Another method to study bulk chromatin motion is displacement correlation spectroscopy (DCS) (Figure 2C) (84). Previously used to monitor the mobility of membrane proteins in living cells (92,93), DCS measures the direction and magnitude of chromatin movements simultaneously across the entire nucleus through time (84). While DCS presents a global view of chromatin dynamics, it does so using large interrogation windows of sub-micron size. Chromatin motion occurs at the nanoscale level and thus, it is necessary to develop techniques that allow for nanometer scale interrogation of the nucleus.
Developed to fit this need, Dense Flow reConstruction and Correlation (DFCC) allows for detection of chromatin motion at nanoscale resolution (94). DFCC utilizes Optical Flow to estimate the motion of dense fluorescently labeled chromatin by means of flow fields, thus giving access to the direction and magnitude of chromatin motion at sub-pixel resolution throughout the whole nucleus simultaneously (Figure 2D).
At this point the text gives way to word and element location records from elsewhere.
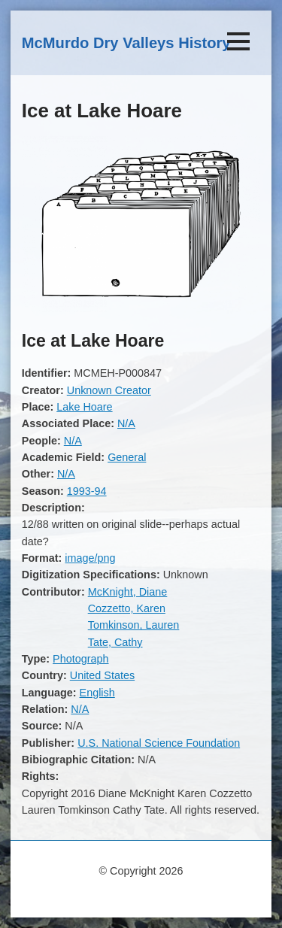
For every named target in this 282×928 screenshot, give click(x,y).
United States (102, 675)
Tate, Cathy (115, 642)
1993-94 (87, 491)
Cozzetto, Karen (126, 608)
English (97, 693)
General (127, 457)
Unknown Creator (109, 390)
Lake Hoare (84, 407)
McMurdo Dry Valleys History (126, 43)
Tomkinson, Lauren (134, 625)
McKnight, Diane (128, 592)
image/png (90, 558)
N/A (126, 423)
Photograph (80, 659)
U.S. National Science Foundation (158, 743)
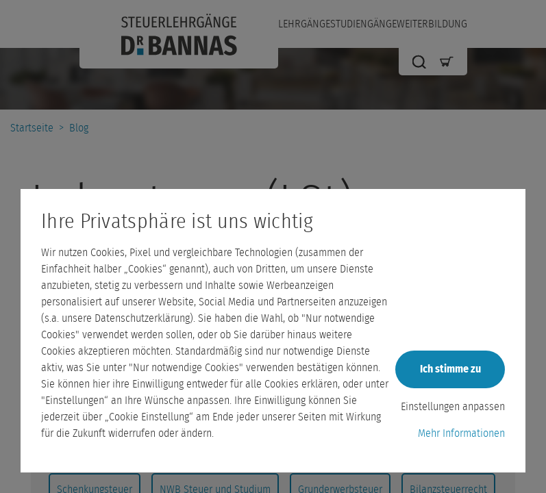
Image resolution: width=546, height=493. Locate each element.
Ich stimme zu (450, 369)
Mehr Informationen (461, 433)
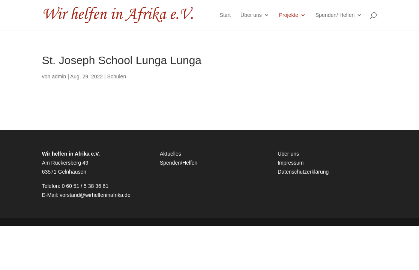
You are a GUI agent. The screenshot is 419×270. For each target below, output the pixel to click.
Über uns (251, 15)
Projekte (288, 15)
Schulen (116, 77)
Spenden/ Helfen (334, 15)
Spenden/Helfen (178, 163)
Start (225, 15)
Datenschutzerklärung (303, 172)
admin (59, 77)
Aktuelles (170, 154)
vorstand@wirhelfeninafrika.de (95, 195)
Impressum (290, 163)
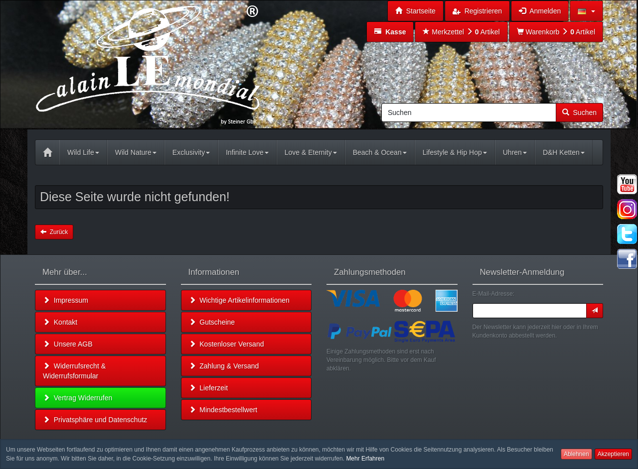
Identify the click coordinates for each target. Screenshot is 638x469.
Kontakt (60, 322)
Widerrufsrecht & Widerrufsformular (74, 371)
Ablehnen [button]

The autocorrelation of estimated flow fields is computed and allows for coherent motion of domains to be detected and quantified. The correlation function was calculated, then fitted over space and for different time lags provides characteristic parameters of the coherently moving chromatin domains such as correlation length and the smoothness of flow fields with nano-scale resolution (94). DFCC allows for nanometer resolution of correlated motion but, it does not spatially resolve the magnitude of dynamics for a time series, from which biophysical parameters are inferred. However, DFCC can detect long-range correlated motion extending over several microns that was reduced by the inhibition of transcriptional elongation (described in detail in the following section) (94). To solve this, DFCC has been further developed into a new approach called High resolution Diffusion mapping (Hi-D) (95). Hi-D infers virtual trajectories of each pixel over time, from which information such as the Mean Square Displacement (MSD) is calculated. Bayesian interference is then used to classify the type of motion for each trajectory. Inferring the physical parameters and motion modes for each pixel avoids averaging of information from many pixels and thus provides spatially resolved motion maps of the entire nucleus (Figure 2E) (95).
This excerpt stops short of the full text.